In fact, it may help to look at other translations of that verse:

Them that sin reprove in the sight of all, that the rest also may be in fear. (ASV)

Publicly rebuke those who sin, so that the rest will also be afraid. (HCSB)

Them that sin rebuke before all, that others also may fear. (KJV)

But those elders who are sinning you are to reprove before everyone, so that the others may take warning. (NIV)

1 Timothy 5:21

There is no mention in other translations that there is a “persistence” of sin. Other translators did not read in unrepentance but have given us a more literal translation of Paul’s words of exhortation.

Is it possible that Paul is saying that the fact there are two or more witnesses means there is a pattern of sinful failure (or the sin affected multiple people) on the leader’s part and there needs to be a public response?

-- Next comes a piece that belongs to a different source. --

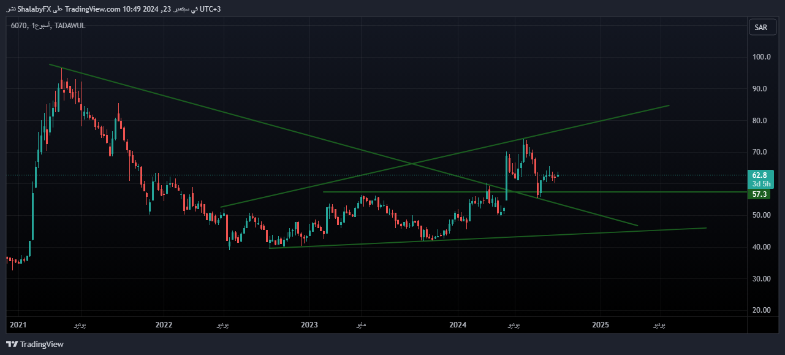Click the 2022 label on time axis
The width and height of the screenshot is (785, 355).
(x=164, y=324)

His failures are not isolated, but rather widespread or major enough and need to be stopped?

It is possible that he has been confronted . . . over and over. This has been my experience in interviews with those who have struggled with a toxic leader.

For the Good of the Church

Maybe the number of gross leadership failures in recent years will be prevented in the future by immediate and decisive action. Maybe Paul’s exhortation would provide an example for leaders who believe they are “above the law.”

Decisive action on the church’s part will bring an end to horrific leadership.

For the good of victims. For the good of future victims. For the good of all those under the leader’s authority. For the good of the church or organization.

And for the good of Jesus Christ.

Hold leaders accountable. Do not put up with their strange fire.